So I should be happy with myself because I went out running for the first time in ages, so you think I would be all YEAH I am doing good. But no, that is not how I feel. I am pissed off and depressed and have started the mental beatings that tear me up one-side and down the other. On another note - I am not sure where that saying comes from but ...it works. I am slower now than I was when I started in the spring. I ignore the fact that I was in my vibrams (that hurt my feet and i will talk about later) and I had not run in forever...but that is really no excuse, not to my self-critic and really I still just sucked.
I was so close to kicking my goal's ass in the spring. For the love of (insert deity here) why oh why do I start to succeed and then just let it all go. I have decided using the internets to diagnose me that I have a fear of success. Every time I build up steam and start to make a real change in my life, I suddenly forget all my goals and just go crazy. I am not making this up, even Psychology Today talks about it in this article. Honestly I hate this stuff (yeah I know I was a psych major) because I want just get over it. Trust me there are tons of articles in the web to help you releasing your blockages.
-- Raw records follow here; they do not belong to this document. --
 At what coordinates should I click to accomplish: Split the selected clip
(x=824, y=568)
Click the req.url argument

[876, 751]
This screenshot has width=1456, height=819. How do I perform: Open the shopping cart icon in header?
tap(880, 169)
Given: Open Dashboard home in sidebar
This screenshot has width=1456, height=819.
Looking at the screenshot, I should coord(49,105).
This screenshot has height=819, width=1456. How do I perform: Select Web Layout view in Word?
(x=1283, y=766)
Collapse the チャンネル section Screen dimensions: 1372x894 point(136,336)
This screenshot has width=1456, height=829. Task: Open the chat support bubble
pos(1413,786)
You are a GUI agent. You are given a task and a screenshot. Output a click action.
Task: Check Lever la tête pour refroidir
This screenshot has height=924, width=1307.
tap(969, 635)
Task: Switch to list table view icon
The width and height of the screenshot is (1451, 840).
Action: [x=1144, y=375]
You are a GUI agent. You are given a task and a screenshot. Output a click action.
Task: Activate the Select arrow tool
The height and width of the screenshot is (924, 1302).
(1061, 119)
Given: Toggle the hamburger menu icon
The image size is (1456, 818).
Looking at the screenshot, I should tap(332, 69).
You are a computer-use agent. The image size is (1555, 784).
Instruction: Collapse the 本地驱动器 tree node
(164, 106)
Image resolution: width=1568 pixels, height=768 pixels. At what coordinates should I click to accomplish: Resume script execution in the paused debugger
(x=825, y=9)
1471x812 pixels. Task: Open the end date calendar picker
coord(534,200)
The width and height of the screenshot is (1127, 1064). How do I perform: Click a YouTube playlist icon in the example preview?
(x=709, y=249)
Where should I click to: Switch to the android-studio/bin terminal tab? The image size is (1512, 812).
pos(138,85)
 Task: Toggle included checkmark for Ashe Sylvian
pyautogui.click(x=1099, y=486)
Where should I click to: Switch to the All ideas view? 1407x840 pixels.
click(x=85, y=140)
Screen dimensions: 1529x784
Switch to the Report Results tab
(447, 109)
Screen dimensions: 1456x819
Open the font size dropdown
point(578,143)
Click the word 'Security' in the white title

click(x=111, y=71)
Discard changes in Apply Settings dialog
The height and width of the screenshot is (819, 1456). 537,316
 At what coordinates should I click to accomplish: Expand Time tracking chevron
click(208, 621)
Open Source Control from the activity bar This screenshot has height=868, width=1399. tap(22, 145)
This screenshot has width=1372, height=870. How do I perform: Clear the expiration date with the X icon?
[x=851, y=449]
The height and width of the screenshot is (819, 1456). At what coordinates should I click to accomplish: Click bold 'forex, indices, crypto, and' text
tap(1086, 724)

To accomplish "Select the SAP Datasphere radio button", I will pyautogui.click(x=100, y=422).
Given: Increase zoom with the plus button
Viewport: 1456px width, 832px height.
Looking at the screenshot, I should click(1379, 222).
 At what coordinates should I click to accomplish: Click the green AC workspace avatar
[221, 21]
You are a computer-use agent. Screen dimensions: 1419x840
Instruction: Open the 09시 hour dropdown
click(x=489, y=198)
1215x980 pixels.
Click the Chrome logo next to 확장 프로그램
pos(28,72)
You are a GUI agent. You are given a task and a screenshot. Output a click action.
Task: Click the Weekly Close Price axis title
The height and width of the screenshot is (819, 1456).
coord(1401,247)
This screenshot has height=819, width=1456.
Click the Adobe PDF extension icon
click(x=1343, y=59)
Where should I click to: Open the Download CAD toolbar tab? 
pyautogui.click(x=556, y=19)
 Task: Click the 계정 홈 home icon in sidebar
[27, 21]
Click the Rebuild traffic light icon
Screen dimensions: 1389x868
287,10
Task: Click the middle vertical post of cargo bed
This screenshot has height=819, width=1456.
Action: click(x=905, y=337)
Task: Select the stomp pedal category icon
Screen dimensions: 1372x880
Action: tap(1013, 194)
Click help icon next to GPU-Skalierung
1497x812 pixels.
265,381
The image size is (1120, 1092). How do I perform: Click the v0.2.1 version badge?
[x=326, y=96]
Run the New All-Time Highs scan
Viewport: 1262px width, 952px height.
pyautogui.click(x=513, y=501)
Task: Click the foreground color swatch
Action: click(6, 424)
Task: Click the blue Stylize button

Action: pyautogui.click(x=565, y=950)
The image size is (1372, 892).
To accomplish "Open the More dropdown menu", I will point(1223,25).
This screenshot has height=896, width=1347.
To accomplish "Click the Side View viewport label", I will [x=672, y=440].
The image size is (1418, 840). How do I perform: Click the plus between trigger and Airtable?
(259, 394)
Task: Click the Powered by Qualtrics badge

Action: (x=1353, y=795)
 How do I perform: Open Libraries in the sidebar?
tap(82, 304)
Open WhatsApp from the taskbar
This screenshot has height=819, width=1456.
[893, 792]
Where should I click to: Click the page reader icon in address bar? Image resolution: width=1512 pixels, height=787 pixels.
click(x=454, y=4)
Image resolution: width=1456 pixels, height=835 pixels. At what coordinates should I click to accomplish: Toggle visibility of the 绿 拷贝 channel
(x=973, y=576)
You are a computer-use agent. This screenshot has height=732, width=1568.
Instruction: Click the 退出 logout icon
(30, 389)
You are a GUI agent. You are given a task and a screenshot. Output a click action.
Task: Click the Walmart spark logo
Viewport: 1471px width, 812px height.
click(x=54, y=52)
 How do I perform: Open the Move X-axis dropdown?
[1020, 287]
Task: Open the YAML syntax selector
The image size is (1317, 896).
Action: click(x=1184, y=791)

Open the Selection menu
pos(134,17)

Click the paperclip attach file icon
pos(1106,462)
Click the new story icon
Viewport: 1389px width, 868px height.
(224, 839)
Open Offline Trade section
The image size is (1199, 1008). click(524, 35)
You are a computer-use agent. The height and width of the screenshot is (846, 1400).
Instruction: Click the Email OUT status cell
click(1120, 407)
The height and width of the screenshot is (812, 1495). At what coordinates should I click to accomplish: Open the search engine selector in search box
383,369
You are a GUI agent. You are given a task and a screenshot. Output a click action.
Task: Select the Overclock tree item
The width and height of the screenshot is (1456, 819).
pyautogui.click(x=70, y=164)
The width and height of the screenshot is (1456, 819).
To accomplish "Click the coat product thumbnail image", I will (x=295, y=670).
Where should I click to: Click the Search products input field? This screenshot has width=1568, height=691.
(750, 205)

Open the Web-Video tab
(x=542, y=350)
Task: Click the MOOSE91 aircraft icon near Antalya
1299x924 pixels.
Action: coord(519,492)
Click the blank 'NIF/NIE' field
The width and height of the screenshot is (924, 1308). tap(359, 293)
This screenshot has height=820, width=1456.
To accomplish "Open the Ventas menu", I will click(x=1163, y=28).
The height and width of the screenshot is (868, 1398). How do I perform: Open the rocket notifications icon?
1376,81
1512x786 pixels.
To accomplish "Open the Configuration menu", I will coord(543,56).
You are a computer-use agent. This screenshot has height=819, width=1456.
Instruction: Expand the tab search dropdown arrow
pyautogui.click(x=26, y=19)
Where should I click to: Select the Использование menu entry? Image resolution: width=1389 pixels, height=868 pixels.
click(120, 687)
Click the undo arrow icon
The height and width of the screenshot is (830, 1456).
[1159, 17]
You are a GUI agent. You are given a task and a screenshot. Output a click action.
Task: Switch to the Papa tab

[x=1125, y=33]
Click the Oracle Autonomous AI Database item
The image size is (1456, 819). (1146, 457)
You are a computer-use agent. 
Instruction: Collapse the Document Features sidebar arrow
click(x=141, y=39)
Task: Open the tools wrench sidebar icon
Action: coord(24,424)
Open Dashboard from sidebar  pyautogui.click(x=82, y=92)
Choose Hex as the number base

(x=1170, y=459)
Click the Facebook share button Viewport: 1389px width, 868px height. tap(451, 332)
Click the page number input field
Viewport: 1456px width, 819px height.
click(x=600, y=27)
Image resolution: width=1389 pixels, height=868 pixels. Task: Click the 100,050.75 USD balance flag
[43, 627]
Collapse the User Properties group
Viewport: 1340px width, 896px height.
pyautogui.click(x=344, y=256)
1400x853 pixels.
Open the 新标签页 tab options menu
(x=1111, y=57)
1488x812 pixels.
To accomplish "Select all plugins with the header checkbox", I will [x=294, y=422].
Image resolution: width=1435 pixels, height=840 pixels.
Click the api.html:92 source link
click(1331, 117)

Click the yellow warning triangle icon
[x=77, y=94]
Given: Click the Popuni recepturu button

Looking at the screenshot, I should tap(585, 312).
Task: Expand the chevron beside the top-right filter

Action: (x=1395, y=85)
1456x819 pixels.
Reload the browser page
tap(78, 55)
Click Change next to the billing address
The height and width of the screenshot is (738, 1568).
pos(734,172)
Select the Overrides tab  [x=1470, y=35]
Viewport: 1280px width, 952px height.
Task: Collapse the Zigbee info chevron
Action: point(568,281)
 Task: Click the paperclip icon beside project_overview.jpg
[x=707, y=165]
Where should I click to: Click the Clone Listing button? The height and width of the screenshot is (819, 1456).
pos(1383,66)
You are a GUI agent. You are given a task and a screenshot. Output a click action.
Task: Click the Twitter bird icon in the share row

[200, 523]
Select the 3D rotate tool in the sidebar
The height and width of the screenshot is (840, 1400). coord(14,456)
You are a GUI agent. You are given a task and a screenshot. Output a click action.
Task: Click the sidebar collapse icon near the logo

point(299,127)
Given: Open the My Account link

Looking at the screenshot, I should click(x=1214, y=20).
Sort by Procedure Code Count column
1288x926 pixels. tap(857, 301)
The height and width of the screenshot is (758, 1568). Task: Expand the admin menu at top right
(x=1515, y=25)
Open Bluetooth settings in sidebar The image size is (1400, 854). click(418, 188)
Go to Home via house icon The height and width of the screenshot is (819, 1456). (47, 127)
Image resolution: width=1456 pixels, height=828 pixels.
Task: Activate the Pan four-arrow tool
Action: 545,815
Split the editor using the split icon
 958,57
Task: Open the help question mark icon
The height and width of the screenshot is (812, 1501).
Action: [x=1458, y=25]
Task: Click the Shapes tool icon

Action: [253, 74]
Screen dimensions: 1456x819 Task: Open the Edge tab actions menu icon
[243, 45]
Life is too frigging short to get in your own way...please! Still it is hard to ignore the pattern of goal setting, some success and then turn into the guy from Memento that has no idea I had a goal or exercise program. What wine and feasting is not in the plan? What plan?
So here I am...day 2. I ate a little better, I did a little exercise, I diagnosed myself...now onto my math problem of my contest with my friends. If Friend A has 4 goals and Friend B has 6 goals, how do you stack rank the results in a fair manner to see who did a better job meeting their goals? Seriously anyone has an answer I would love to know!